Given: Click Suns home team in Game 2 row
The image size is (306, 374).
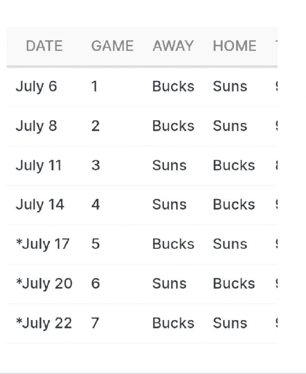Looking at the screenshot, I should coord(230,126).
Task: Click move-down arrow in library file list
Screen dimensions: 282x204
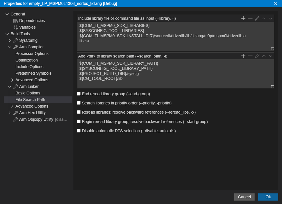Action: [271, 19]
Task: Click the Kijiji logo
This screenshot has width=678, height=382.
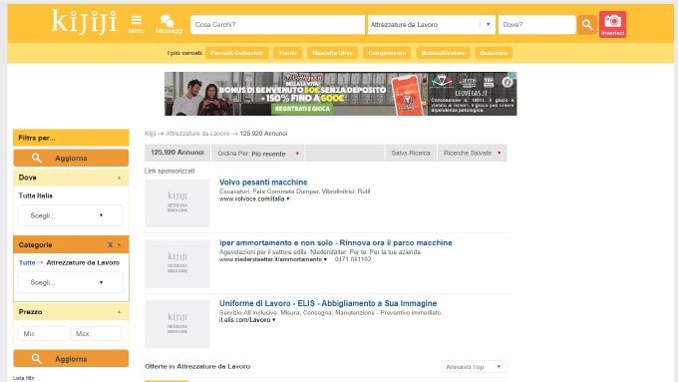Action: click(85, 22)
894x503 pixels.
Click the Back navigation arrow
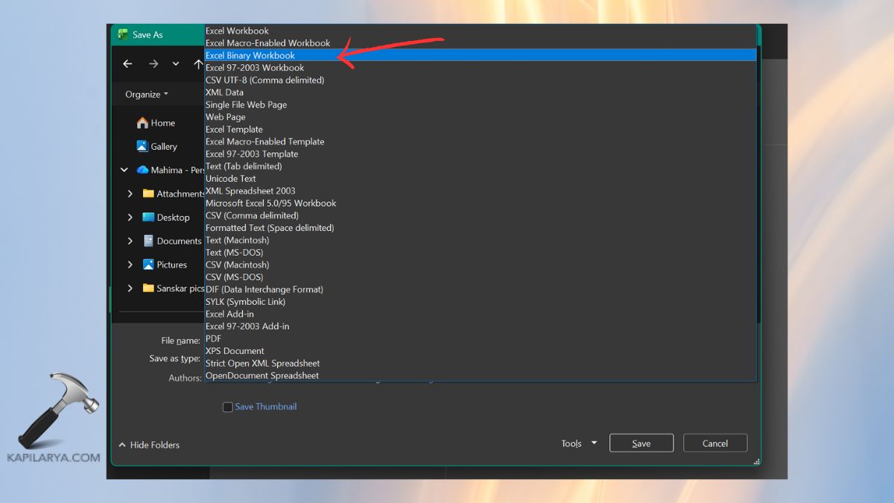(127, 64)
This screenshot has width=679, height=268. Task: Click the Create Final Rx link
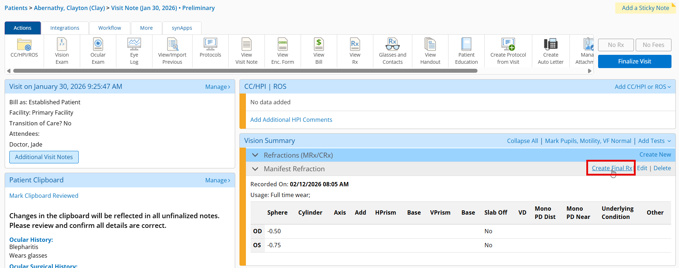pos(612,168)
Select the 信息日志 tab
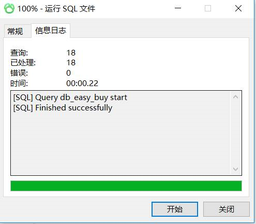The height and width of the screenshot is (224, 256). pyautogui.click(x=51, y=31)
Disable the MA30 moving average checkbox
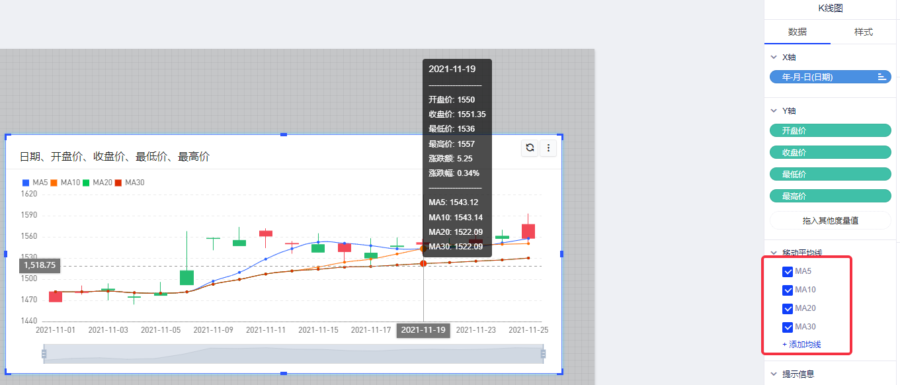 click(x=788, y=327)
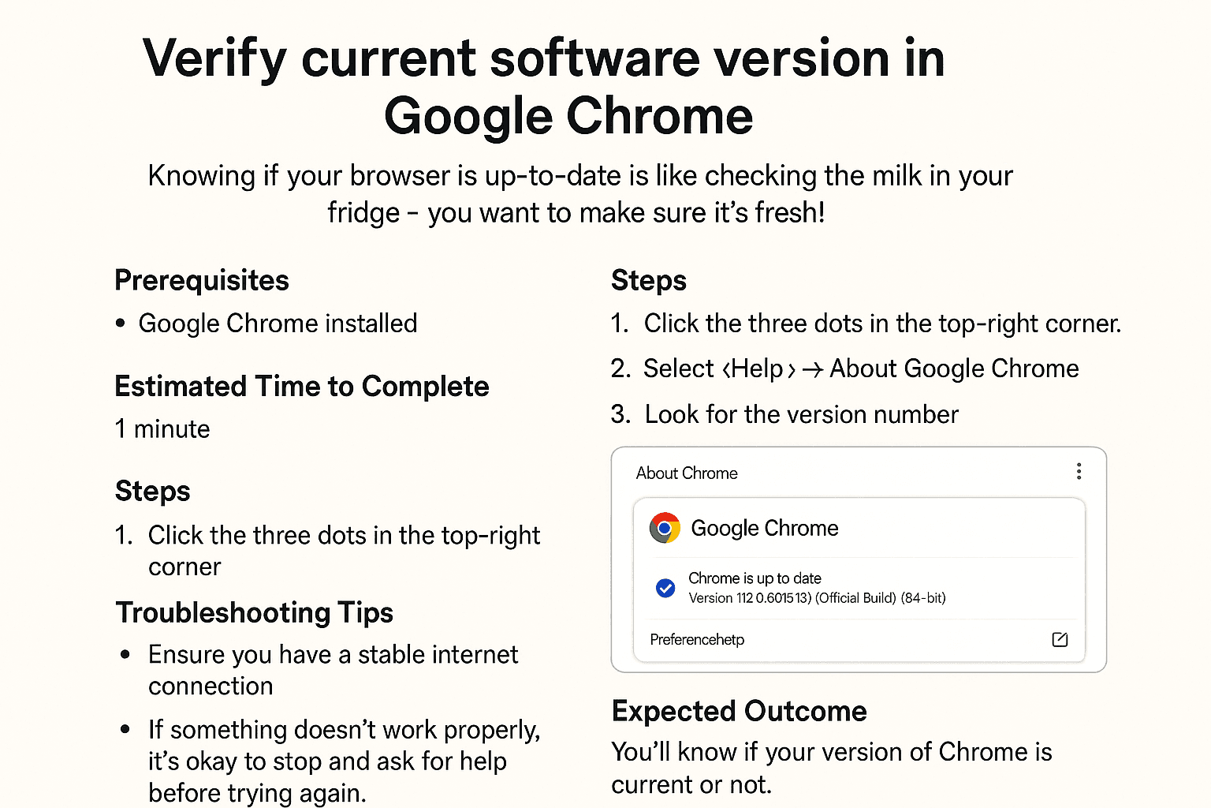This screenshot has height=808, width=1211.
Task: Select the "About Chrome" panel title
Action: point(687,473)
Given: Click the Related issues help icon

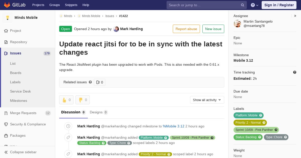Looking at the screenshot, I should [x=90, y=82].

> **Activity**
The whole listing above must be set down again exactly, but without its images.

> **Response**
Given: Click Suns home team in Game 2 row
The image size is (306, 374).
Looking at the screenshot, I should coord(230,126).
Task: Click move-down arrow in library file list
Screen dimensions: 282x204
Action: [271, 19]
Task: Click the Kijiji logo
This screenshot has width=678, height=382.
Action: click(85, 22)
894x503 pixels.
Click the Back navigation arrow
(127, 64)
This screenshot has width=679, height=268. Task: Click the Create Final Rx link
pos(612,168)
Select the 信息日志 tab
The height and width of the screenshot is (224, 256). pyautogui.click(x=51, y=31)
Disable the MA30 moving average checkbox
 click(x=788, y=327)
This screenshot has height=808, width=1211.
Task: Select the "About Chrome" panel title
Action: point(687,473)
Given: Click the Related issues help icon

Looking at the screenshot, I should [x=90, y=82].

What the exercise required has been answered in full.